* GOAL OF THE EXERCISE *
Reproduce the data below verbatim, starting at the line that contains "This screenshot has height=829, width=897." and stopping after the line that contains "(x=155, y=32)".

[Stored records]
______________________________

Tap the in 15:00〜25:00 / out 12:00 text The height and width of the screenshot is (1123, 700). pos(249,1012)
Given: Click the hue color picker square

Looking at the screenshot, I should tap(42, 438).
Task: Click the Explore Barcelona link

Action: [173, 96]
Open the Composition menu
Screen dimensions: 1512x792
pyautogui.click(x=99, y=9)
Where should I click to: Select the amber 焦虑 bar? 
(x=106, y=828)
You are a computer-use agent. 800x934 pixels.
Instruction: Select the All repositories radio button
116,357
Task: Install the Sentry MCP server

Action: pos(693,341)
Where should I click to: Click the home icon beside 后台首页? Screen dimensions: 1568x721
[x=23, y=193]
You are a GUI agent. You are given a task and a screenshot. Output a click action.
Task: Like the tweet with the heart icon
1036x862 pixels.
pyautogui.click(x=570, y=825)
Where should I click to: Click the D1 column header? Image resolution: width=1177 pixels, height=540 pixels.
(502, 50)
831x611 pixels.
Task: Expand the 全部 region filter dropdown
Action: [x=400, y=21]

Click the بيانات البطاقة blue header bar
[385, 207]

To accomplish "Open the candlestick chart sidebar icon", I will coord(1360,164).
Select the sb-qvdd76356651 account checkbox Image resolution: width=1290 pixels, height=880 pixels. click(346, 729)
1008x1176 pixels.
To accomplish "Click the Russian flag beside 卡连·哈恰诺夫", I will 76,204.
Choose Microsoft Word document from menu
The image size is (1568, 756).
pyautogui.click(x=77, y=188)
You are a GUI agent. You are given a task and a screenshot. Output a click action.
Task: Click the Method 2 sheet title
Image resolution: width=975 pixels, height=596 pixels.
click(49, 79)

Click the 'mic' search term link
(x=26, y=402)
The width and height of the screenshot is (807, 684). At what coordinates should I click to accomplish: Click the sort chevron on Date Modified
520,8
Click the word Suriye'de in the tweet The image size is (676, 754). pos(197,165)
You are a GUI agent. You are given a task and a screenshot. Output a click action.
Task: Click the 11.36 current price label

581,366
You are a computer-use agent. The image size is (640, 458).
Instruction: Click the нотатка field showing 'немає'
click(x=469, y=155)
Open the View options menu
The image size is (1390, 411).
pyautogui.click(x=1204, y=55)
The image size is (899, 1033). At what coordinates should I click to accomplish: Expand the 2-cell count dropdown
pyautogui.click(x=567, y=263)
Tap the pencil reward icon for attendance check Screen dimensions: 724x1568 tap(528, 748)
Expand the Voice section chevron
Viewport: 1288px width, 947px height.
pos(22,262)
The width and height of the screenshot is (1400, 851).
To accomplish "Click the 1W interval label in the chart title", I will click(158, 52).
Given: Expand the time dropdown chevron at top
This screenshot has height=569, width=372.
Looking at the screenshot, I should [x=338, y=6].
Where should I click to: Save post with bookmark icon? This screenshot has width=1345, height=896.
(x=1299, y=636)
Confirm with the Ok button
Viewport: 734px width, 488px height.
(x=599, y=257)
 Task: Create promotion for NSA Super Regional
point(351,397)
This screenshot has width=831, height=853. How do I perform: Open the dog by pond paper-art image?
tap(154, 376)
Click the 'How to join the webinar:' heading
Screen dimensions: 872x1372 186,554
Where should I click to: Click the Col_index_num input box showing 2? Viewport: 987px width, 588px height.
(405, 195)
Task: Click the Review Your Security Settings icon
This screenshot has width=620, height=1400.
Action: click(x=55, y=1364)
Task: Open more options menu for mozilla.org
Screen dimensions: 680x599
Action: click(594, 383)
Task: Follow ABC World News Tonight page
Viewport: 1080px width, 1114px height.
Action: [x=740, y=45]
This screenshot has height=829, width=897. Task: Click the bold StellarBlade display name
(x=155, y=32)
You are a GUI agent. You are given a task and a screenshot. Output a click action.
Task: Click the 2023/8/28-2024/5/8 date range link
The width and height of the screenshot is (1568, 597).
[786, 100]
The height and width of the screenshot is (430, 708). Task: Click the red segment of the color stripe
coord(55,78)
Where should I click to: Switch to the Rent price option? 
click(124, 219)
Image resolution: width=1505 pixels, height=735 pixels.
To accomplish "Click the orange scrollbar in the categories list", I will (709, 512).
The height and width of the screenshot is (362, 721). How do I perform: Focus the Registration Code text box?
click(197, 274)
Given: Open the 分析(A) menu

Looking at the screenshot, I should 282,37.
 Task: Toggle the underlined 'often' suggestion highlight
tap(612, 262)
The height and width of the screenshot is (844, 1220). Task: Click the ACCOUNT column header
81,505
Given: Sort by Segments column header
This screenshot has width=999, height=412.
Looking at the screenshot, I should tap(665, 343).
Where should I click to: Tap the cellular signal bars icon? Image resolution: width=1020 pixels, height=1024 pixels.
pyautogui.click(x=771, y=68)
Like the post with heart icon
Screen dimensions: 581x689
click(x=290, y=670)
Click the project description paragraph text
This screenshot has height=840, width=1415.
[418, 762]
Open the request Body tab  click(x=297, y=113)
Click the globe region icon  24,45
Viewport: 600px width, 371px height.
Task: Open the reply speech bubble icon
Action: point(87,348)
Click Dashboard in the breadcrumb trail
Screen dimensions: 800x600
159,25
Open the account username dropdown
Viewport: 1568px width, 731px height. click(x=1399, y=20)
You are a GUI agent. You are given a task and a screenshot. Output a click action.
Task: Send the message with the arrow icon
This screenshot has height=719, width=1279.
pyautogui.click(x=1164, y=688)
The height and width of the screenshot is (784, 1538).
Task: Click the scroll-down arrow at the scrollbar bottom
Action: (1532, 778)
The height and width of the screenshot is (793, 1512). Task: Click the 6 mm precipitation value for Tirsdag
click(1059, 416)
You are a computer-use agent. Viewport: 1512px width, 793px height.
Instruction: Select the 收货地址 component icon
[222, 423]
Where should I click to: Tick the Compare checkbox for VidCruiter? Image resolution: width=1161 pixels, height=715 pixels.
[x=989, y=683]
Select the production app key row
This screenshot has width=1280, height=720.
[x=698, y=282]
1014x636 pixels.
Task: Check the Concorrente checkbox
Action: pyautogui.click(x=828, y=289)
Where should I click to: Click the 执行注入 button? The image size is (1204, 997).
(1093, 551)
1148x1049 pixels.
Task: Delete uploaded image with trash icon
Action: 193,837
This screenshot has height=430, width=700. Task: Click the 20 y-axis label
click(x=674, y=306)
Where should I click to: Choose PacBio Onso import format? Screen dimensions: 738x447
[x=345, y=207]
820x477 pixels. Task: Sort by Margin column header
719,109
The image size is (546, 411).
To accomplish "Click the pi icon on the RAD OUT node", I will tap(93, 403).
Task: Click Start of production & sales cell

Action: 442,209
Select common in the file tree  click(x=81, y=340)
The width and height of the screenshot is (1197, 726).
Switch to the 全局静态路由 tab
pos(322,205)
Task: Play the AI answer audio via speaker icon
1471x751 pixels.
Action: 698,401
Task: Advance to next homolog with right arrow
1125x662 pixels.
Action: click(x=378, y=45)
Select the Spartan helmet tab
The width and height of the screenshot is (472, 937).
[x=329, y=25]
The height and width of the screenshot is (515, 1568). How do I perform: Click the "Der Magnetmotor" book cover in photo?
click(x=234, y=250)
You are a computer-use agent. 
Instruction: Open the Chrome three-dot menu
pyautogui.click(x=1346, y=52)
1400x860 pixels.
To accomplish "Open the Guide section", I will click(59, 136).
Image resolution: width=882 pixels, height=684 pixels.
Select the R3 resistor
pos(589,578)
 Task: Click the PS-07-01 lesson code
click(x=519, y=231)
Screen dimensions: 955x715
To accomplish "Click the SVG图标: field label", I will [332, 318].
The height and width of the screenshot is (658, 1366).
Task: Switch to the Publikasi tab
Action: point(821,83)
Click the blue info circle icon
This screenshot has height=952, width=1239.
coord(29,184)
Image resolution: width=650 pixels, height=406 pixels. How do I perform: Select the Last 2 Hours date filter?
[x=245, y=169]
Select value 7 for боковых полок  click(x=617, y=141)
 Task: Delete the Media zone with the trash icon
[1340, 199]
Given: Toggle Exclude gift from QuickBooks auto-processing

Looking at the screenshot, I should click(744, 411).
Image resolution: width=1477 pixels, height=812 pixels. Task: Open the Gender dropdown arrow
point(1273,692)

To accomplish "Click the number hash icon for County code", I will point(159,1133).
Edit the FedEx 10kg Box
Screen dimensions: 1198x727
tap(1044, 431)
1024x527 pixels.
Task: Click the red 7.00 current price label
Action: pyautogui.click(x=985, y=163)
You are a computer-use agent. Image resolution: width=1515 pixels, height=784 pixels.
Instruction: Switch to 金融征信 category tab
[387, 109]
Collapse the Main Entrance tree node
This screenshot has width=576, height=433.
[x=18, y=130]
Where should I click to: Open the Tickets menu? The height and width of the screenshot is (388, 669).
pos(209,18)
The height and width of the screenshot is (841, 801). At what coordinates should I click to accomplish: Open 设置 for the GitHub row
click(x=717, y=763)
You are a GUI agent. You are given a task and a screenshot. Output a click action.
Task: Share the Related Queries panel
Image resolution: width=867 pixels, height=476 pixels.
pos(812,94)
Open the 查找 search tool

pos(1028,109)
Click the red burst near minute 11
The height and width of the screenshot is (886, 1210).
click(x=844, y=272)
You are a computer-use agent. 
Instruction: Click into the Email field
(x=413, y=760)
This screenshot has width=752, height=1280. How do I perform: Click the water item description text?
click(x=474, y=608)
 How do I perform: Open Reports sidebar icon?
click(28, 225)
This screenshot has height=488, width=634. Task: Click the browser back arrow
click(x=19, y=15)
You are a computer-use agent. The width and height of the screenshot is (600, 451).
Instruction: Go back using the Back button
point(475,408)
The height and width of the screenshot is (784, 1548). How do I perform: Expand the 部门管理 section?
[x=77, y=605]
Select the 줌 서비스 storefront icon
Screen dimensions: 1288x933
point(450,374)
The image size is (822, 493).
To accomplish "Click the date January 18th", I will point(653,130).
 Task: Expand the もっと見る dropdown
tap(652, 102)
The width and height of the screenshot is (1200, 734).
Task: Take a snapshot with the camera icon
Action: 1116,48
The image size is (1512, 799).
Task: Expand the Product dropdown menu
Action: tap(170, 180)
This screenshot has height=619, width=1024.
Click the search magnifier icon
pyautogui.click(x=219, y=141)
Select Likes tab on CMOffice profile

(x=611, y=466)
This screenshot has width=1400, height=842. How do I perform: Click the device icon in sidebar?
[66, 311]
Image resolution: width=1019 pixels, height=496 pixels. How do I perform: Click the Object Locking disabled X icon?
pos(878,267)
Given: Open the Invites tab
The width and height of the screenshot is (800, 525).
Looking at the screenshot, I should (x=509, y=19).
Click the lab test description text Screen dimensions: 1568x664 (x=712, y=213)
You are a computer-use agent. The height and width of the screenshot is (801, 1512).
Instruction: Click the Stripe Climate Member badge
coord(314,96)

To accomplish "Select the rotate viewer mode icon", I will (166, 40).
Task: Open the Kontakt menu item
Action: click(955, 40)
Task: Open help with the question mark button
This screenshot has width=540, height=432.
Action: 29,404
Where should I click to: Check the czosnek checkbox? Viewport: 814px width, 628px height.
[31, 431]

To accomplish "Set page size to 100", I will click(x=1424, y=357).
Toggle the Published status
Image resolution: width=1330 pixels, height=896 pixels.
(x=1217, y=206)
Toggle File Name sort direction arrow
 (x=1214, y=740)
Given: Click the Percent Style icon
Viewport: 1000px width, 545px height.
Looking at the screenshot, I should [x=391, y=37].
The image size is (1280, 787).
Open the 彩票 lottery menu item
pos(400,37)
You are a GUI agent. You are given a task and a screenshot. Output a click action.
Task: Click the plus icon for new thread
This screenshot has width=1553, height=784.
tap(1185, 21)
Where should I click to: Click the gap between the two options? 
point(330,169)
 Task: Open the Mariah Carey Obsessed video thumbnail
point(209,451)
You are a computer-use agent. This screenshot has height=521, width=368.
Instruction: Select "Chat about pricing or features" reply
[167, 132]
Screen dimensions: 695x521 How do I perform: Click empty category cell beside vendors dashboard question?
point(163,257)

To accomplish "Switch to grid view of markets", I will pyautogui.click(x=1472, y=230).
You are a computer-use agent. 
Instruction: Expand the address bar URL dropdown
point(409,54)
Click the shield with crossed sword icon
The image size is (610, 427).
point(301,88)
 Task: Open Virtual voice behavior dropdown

______________________________

* IN RESPONSE *
This screenshot has height=829, width=897. Task: Click the bold StellarBlade display name
(x=155, y=32)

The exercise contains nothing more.